# READING PASSAGE:
When Boris Johnson became Conservative party leader last July he assembled a war cabinet with one battle in mind: Brexit.
Leading Brexiteers were put in pole positions as the doubters and disloyal were purged.
That summer re-shuffle was the most brutal clear out in living memory, with 17 cabinet ministers replaced.
It was Mr Johnson who began the Brexit revolution back in 2016 and in December he went on to win the war handsomely.
Now his task is to rule well.
With the battleground of Brexit in his rear view mirror the prime minister needs a different type of top team.
What he needs now is a delivery cabinet to turn his election promises into tangible policy.
The much-vaunted overhaul of the Whitehall government machine – from creating an expanded business department to a new standalone immigration and borders – has been put on the back burner for now.
Mr Johnson and his team know those who voted for them aren’t really interested in how the back office works, they’re interested in what is happening front of house.
The prime minister has promised new hospitals, more nurses, GP appointments, more police officers, new buses and bike lanes.
Despite banning the B-word, he also has the enormous task of preparing the UK for Brexit when the transition period ends in December and Britain moves into a new trading relationship – still to be negotiated – with the EU.
He has to try to strike a future trade deal with Brussels, as well as trying to secure new arrangements with the EU on aviation, the regulation of medicines, security, and data sharing.
The government will have to prepare for new bureaucracy around the borders – Michael Gove this week warned of checks and friction at ports and crossings – as well as building its own regulatory functions in Whitehall to replace those delegated from Brussels in a host of areas from medicines to chemicals.
It’s a daunting in-tray. With all that going on, the last thing the prime minister wants is a drastic change in his top team – which is why this cabinet reshuffle is expected to be moderate.
“This is the year of delivery,” is how one government figure put it to me. “We don’t need a revolution.”
This means that the big jobs are likely to go unchanged, with Chancellor Sajid Javid remaining in No 11, Dominic Raab staying at the Foreign Office and Priti Patel remaining home secretary.
Health Secretary Matt Hancock and Transport Secretary Grant Shapps are expected to stay in post.
Cabinet minister Oliver Dowden is expected to be promoted to cabinet – perhaps to culture secretary to replace Baroness Morgan, who is standing down.
The international development secretary Alok Sharma is also in line for promotion.

# INFORMATION SHOWN:
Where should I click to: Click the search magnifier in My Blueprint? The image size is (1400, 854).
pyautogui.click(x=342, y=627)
...
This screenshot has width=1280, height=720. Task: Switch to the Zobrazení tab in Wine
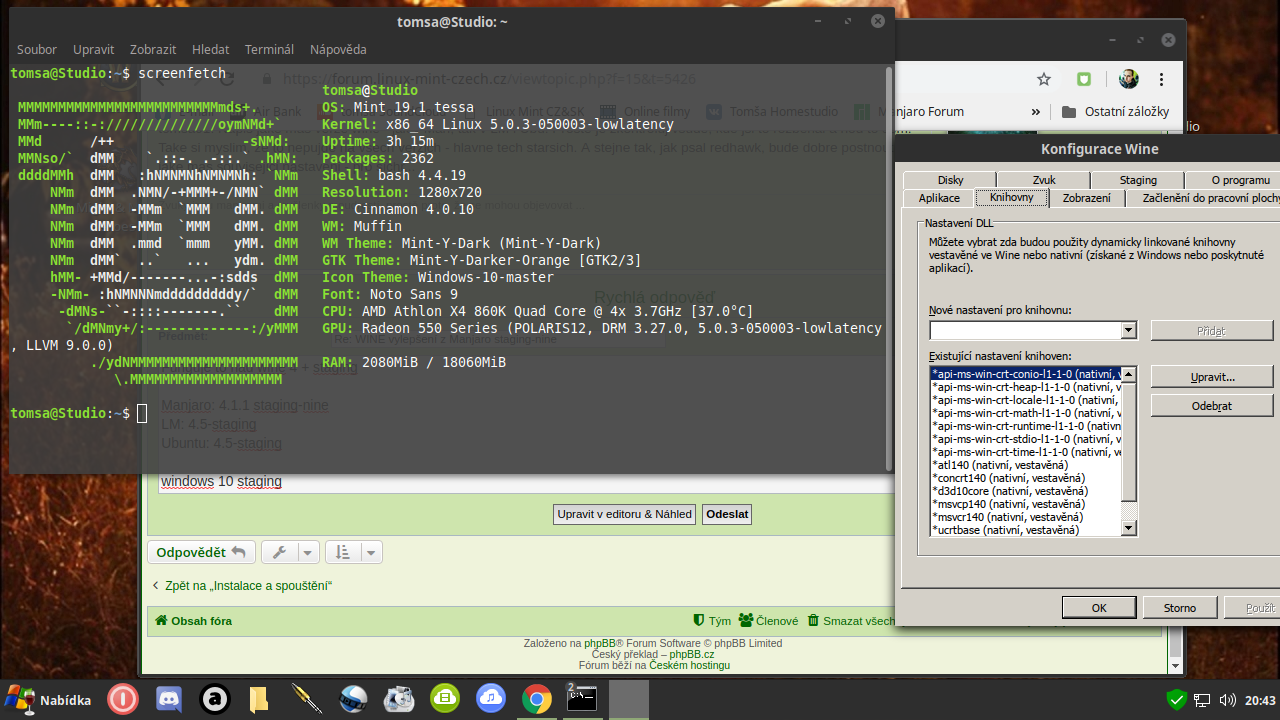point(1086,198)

# PROBLEM SET:
A - In the article on the cabinet reshuffle, write out the text between "Despite banning the" and "medicines to chemicals.", inclusive, with "Brussels" changed to "the EU".
B - Write what comes next in the article on the cabinet reshuffle, picking up after its final sentence.

# ANSWERS TO EACH TASK:
A -
Despite banning the B-word, he also has the enormous task of preparing the UK for Brexit when the transition period ends in December and Britain moves into a new trading relationship – still to be negotiated – with the EU.
He has to try to strike a future trade deal with the EU, as well as trying to secure new arrangements with the EU on aviation, the regulation of medicines, security, and data sharing.
The government will have to prepare for new bureaucracy around the borders – Michael Gove this week warned of checks and friction at ports and crossings – as well as building its own regulatory functions in Whitehall to replace those delegated from the EU in a host of areas from medicines to chemicals.

B -
One thing to watch out for is whether the prime minister picks this moment to clear out some of the old allies who he kept closer to him when he was running a minority government, but who might be more dispensable to him now that he has a 80-strong majority.
One such figure being talked about is Ben Wallace, the defence secretary, who has been a long-term ally of the prime minister but who has clashed with No 10 over issues such as Huawei.
And what about the women?
David Cameron set himself a target of women accounting for a third of his government before becoming prime minister in 2010.
Mr Johnson isn’t doing that, neither is he expected to increase the number of women around his top table from the seven currently serving as full cabinet ministers (Cameron was rounded into for only getting to five back in 2014).
The numbers might not be improving around the cabinet table but there is expected to be a change of guard among the senior women.
Defence minister Anne-Marie Trevelyan is in line for a promotion, while prisons minister Lucy Frazer has also been rumoured as a possible contender for promotion.
Theresa Villiers, the environment secretary, is rumoured to be in danger along with Andrea Leadsom, the business secretary.
It will be in the junior ministerial ranks that Mr Johnson will try to push for better gender balance and build with a string of promotions that could result in a 50-50 split at this level.
Gillian Keegan, ministerial aide to the health secretary, is in line for promotion as is Suella Braverman, a former junior Brexit minister.
Further down the food chain, the government is going to try to do more to promote female talent by ensuring that 60% of the ministerial aide roles – the lowest rung on the ladder – are women by the summer (the figure is currently 18%).